[Element and text location data]
## Begin
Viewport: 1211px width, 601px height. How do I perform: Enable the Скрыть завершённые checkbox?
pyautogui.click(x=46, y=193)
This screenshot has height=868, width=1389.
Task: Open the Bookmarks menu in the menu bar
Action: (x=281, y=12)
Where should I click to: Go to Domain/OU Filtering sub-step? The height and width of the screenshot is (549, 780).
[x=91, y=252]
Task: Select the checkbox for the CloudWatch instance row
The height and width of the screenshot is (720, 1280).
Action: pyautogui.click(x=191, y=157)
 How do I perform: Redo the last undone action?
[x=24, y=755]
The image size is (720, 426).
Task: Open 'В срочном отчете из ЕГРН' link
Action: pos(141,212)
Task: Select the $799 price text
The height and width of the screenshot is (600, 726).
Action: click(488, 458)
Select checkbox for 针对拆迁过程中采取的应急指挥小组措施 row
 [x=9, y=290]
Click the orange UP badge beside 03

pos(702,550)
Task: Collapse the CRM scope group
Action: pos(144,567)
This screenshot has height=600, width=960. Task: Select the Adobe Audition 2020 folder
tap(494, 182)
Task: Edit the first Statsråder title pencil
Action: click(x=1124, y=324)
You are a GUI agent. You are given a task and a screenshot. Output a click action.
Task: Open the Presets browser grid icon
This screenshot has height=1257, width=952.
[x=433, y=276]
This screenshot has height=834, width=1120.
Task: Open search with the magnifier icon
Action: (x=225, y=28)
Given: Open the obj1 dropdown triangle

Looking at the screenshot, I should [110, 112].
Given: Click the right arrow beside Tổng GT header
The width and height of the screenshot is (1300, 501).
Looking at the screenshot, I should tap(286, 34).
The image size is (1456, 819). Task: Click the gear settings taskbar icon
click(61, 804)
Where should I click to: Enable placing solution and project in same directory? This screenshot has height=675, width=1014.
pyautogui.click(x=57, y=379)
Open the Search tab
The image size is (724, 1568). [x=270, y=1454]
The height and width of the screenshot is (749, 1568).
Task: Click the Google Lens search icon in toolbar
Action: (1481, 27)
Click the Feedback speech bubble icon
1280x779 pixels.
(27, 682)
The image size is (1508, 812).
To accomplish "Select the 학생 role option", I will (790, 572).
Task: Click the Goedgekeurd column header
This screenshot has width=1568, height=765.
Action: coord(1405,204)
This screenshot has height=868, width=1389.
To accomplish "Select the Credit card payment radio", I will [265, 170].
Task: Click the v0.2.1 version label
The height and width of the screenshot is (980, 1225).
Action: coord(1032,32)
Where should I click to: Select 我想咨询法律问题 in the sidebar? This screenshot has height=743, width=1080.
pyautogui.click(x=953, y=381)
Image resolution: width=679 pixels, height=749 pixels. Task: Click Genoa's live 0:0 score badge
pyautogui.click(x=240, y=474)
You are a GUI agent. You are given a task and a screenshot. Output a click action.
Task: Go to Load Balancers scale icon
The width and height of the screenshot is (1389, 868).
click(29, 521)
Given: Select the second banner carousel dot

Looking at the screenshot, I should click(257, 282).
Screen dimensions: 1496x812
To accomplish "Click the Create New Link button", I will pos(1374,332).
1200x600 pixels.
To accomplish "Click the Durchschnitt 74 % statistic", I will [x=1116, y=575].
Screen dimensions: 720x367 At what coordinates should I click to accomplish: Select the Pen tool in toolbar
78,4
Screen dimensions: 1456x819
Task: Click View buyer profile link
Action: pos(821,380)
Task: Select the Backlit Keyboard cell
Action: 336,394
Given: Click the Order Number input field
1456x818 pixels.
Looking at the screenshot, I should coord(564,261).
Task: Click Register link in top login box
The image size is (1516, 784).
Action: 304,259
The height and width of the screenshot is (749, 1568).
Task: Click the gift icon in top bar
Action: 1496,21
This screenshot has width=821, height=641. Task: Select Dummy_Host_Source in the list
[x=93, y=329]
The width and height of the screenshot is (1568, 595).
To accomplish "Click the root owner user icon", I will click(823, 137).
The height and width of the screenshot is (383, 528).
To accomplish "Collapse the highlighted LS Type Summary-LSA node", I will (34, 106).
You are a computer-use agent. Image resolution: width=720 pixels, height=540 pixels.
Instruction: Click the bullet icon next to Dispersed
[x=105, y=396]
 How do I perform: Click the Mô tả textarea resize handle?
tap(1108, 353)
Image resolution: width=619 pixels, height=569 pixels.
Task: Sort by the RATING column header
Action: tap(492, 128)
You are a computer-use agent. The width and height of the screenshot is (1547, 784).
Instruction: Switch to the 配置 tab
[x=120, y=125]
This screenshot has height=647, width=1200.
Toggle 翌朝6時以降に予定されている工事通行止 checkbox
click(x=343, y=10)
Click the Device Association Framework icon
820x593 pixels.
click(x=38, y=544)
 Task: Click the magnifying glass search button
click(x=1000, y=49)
## End
Collect each line of the records that contains the string "Select", matching case exactly.

* EXPECTED ANSWER:
Task: Select the checkbox for the CloudWatch instance row
Task: Select the $799 price text
Select checkbox for 针对拆迁过程中采取的应急指挥小组措施 row
This screenshot has height=600, width=960. Task: Select the Adobe Audition 2020 folder
To accomplish "Select the 학생 role option", I will (790, 572).
To accomplish "Select the Credit card payment radio", I will [265, 170].
Where should I click to: Select 我想咨询法律问题 in the sidebar? This screenshot has height=743, width=1080.
Given: Select the second banner carousel dot
Screen dimensions: 720x367 At what coordinates should I click to accomplish: Select the Pen tool in toolbar
Task: Select the Backlit Keyboard cell
This screenshot has width=821, height=641. Task: Select Dummy_Host_Source in the list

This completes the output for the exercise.